In a mildly interesting bit of news for a Friday, Intel has notified its customers that it will use an additional assembly and test facility in a bid to improve supply of its latest desktop Coffee Lake processors. The new site has been certified equivalent for the said CPUs, so the finished products will be identical to those that are available today.

When Intel released its Core i7-8700K, Core i7-8700, Core i5-8600K, Core i5-8400, and other Coffee Lake products in early October, they could not meet demand and many stores did not have the higher-end models in stock at all. Today, the unlocked Core i7-8700K and i5-8600K are overpriced (compared to their MSRP) and not readily available at all times (with stock status changing several times a day), which means that their supply is not continuous and Intel cannot meet demand from all of its customers.

Basic Specifications of Intel Core i5/i7 Desktop CPUs
CPU Cores Freq.

**Dataset section**
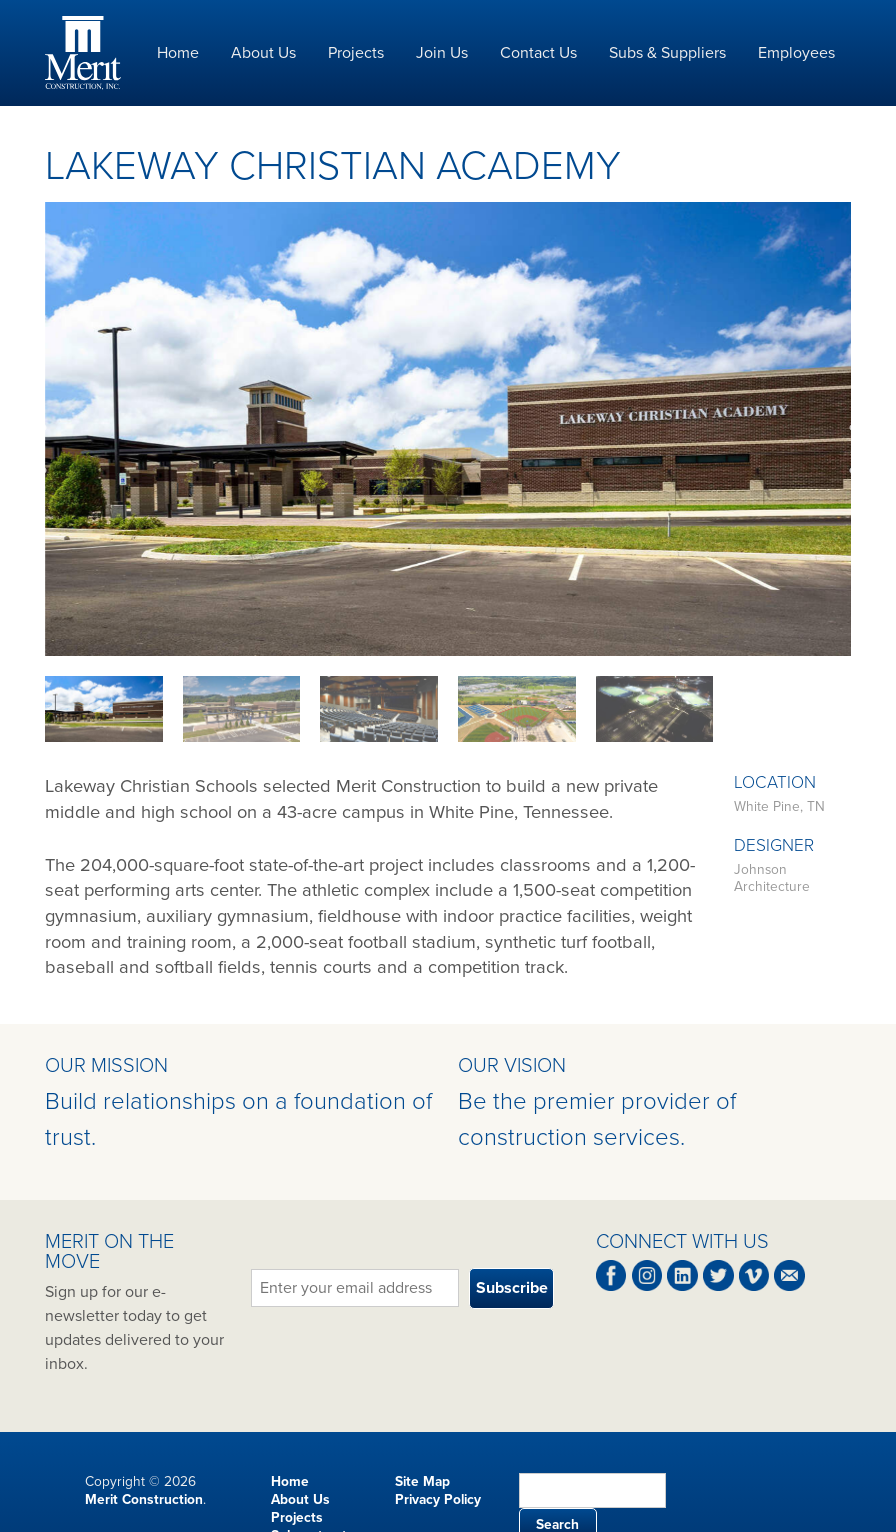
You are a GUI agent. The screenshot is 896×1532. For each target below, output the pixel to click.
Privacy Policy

**Work required**
In the Intel Coffee Lake supply article, what is Intel's stated aim in using an additional assembly and test facility? Answer from the text alone, not from the lines.

**Response to this task**
To improve supply of its latest desktop Coffee Lake processors.